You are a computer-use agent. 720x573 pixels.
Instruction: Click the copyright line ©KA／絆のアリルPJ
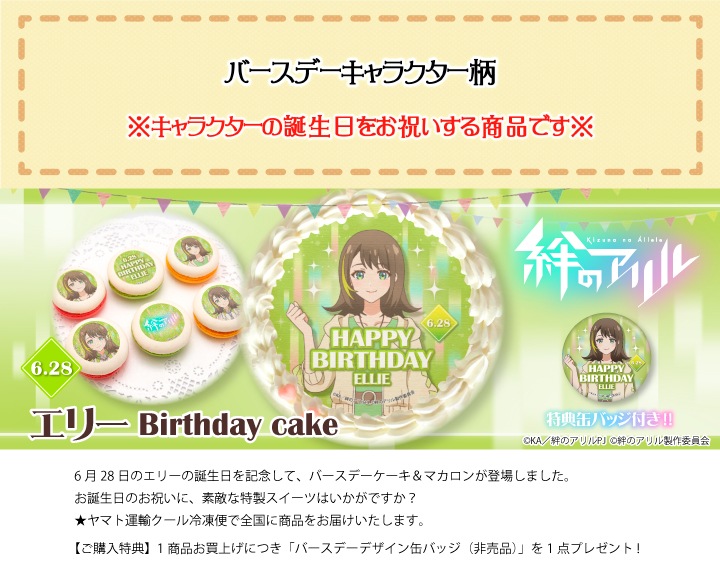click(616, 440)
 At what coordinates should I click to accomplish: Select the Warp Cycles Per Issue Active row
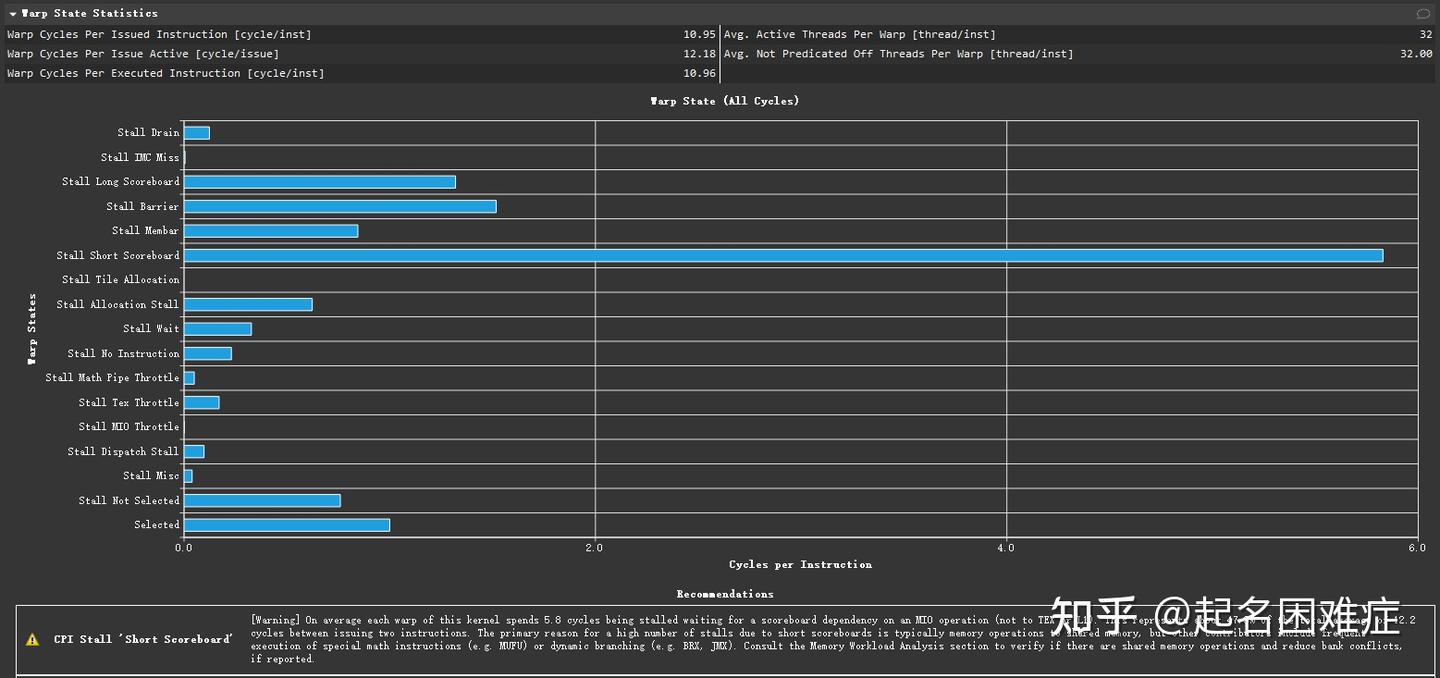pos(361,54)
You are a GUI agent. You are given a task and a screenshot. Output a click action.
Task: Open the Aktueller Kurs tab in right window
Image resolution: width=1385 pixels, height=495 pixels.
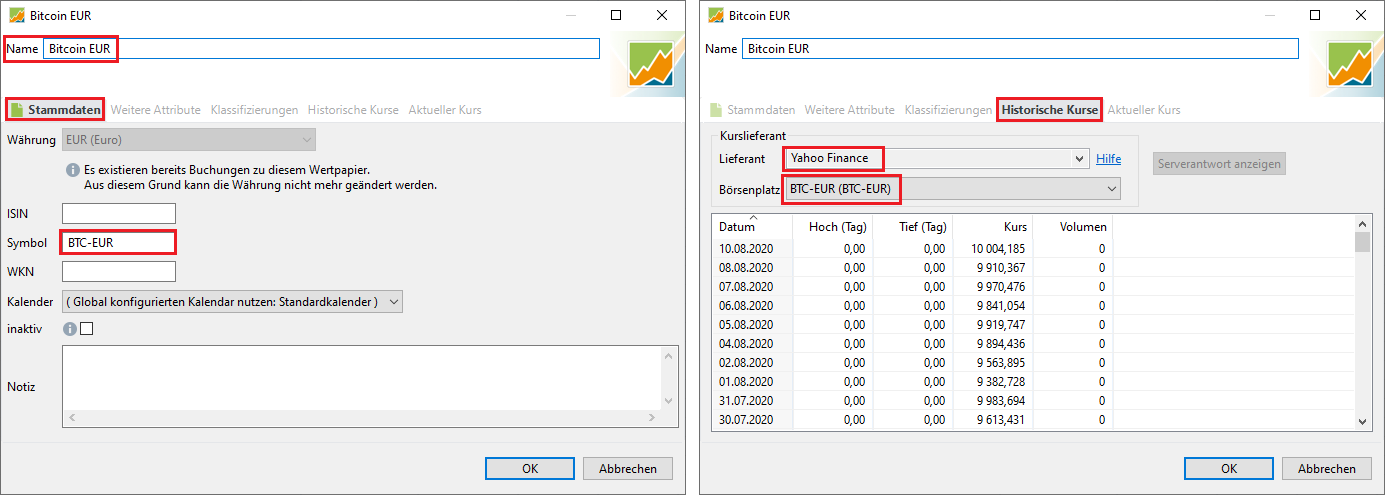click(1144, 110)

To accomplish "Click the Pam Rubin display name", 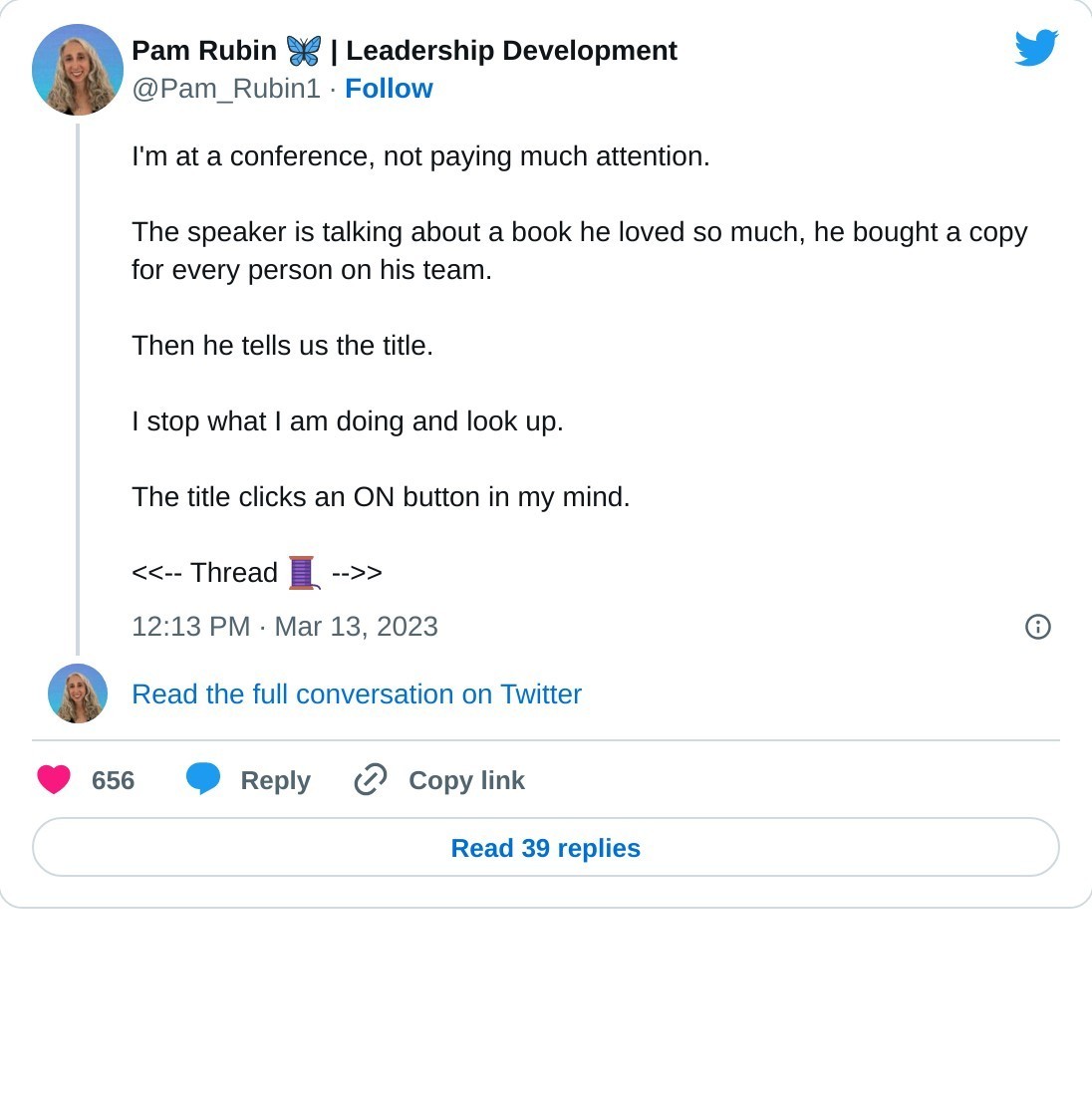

• **Task goal**: When you copy the lines above, drop the pictures and keep everything else exact.

• **Output below**:
You are a computer-use agent. 720x573 pixels.
Instruction: Click the copyright line ©KA／絆のアリルPJ
click(616, 440)
 At what coordinates should I click to accomplish: Select the Warp Cycles Per Issue Active row
pos(361,54)
You are a GUI agent. You are given a task and a screenshot. Output a click action.
Task: Open the Aktueller Kurs tab in right window
Image resolution: width=1385 pixels, height=495 pixels.
click(1144, 110)

To accomplish "Click the Pam Rubin display name", 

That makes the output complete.